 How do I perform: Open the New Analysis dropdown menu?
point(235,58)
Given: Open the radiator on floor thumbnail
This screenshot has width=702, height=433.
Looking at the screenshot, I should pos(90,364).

────

Reproduce the entire listing word for word.

 How do I perform: Open the New Analysis dropdown menu?
point(235,58)
Given: Open the radiator on floor thumbnail
This screenshot has width=702, height=433.
Looking at the screenshot, I should pos(90,364).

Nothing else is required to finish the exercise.